L'intérêt à agir du Conseil National des Barreaux pour contester un contrat de la commande publique.
-Le Conseil national des barreaux (CNB) est un établissement d'utilité publique ayant notamment pour mission de représenter l’ensemble des avocats de France. La loi lui confie d’autres missions (unifier les règles et usages de la profession d’avocat, organiser la formation des avocats, etc.).
Le CNB a-t-il un intérêt à agir pour contester un contrat de de la commande publique ?
Le Conseil d’Etat estime que le CNB n'a pas qualité pour contester la validité d'un contrat et ce, même lorsqu’il porte sur la rédaction d'actes juridiques.
Les juges ont estimé qu’il ne suffit pas que cet organisme soit habilité par la loi à agir en justice pour assurer le respect de l'obligation de recourir à un professionnel du droit, pour admettre que les intérêts collectifs qu'il défend seraient susceptibles d'être lésés d'une façon suffisamment directe et certaine par la seule attribution d'un marché.
Le CNB n’a donc pas intérêt à contester un marché dont l’objet porte sur la rédaction d’actes juridiques, et ce alors même que la loi lui donne « qualité pour agir en justice en vue notamment d'assurer le respect de l'obligation de recourir à un professionnel du droit » …
La solution n’est pas étonnante, la même fin de non-recevoir a déjà été opposée au conseil régional de l'ordre des architectes s’agissant d’un recours contre un marché portant sur l'établissement d'études et l'exécution de travaux.

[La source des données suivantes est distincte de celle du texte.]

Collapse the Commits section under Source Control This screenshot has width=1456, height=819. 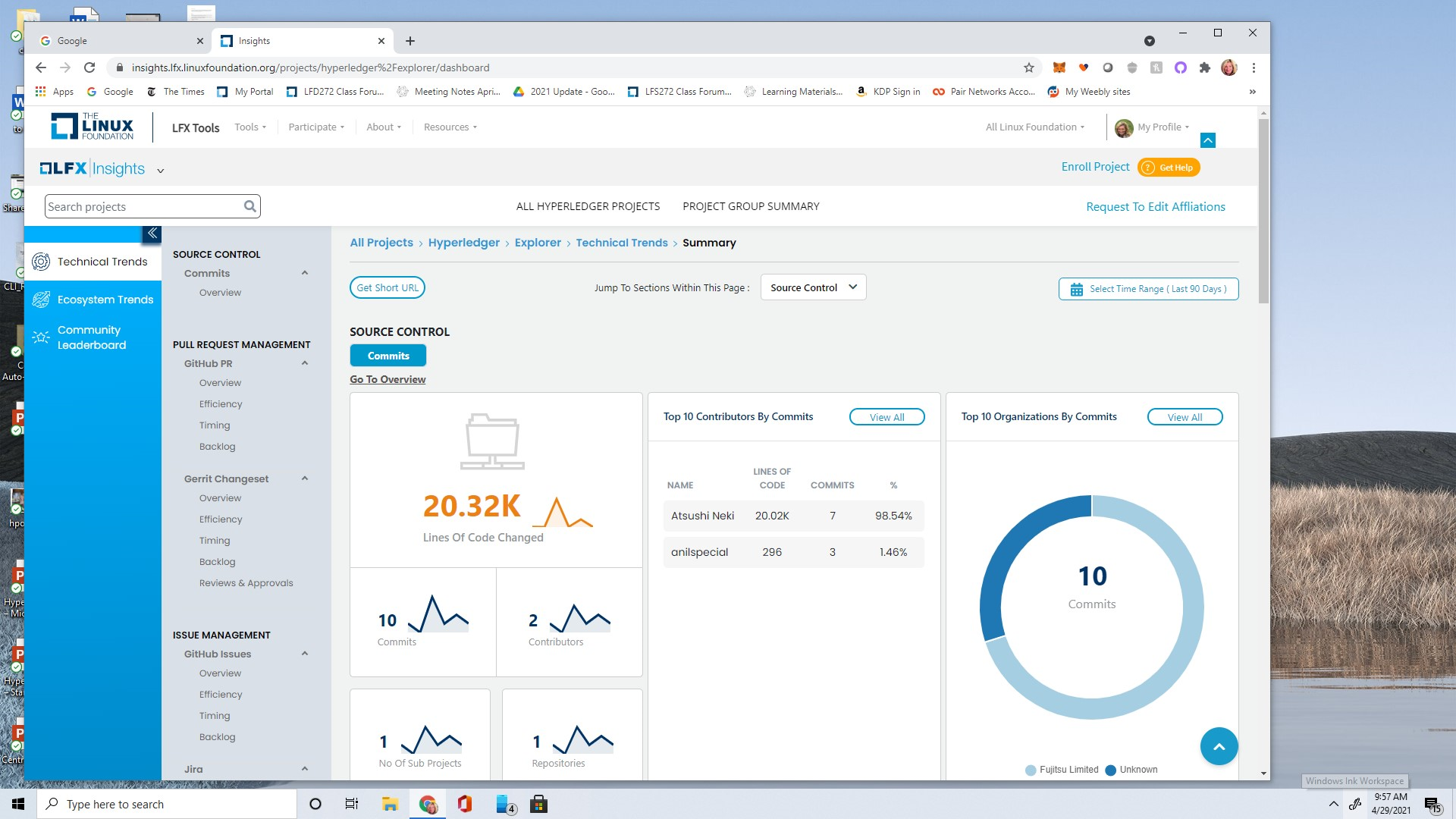point(304,272)
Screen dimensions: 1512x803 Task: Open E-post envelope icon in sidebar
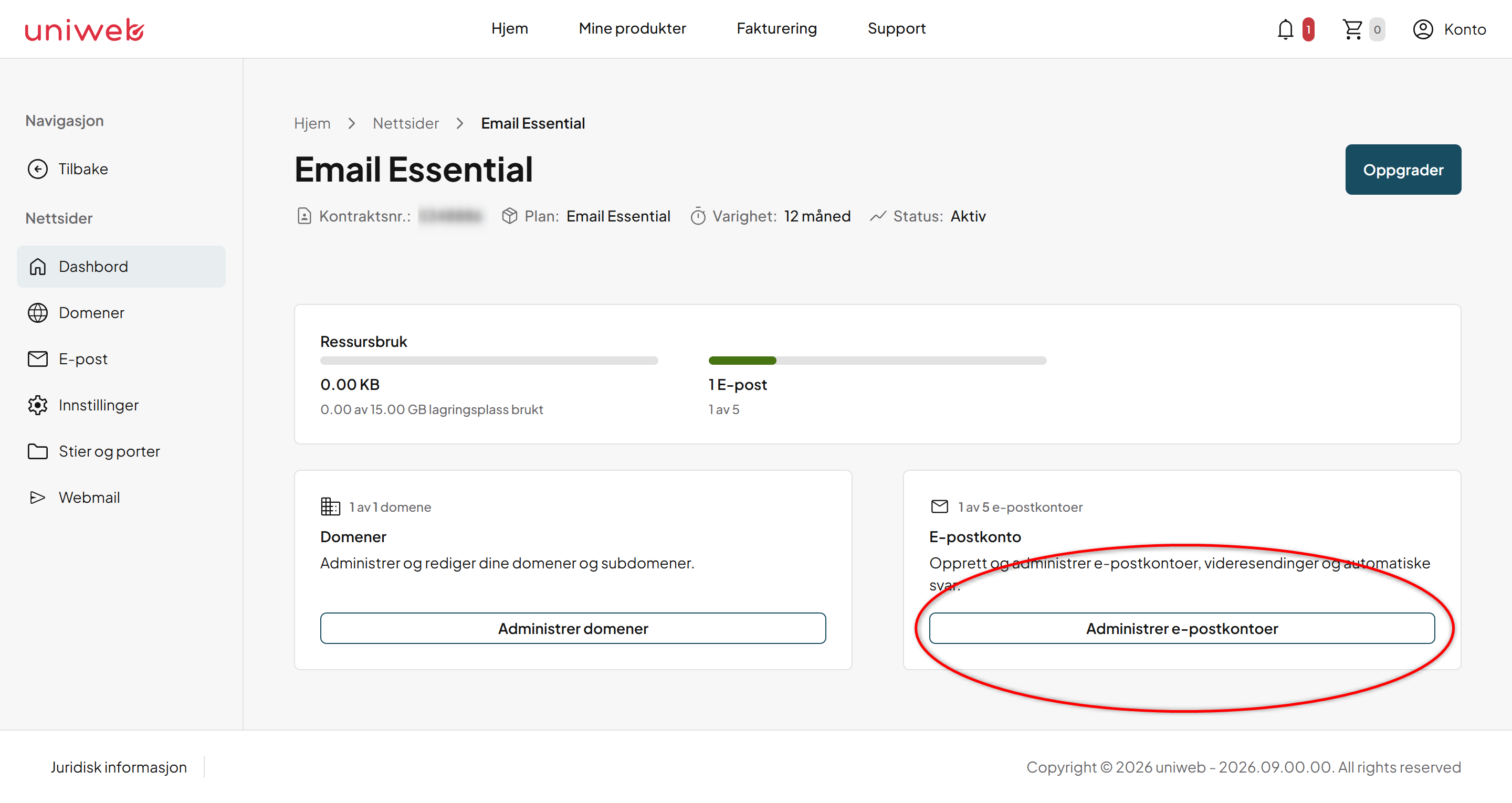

Il avait été jugé que le fait que cette structure soit chargée de faire respecter l'obligation de recourir à un architecte ne suffit pas à caractériser un intérêt à agir (CE, 3 juin 2020, n° 426932).
Cette solution est néanmoins insatisfaisante et semble guidée par la volonté d’asseoir une politique jurisprudentielle : il apparait en effet artificiel de considérer qu’un organisme professionnel puisse agir en justice pour assurer le respect de certains principes, et dans le même temps lui refuser le droit de contester la passation d’un contrat dont l’objet viole frontalement le contenu desdits principes.
Cette casuistique intellectuelle conduit à refuser au CNB la possibilité de traquer les braconniers du droit qui exercent de manière illégale une activité juridique, alors même qu’il est objectivement le mieux placé pour le faire (autant juridiquement que matériellement).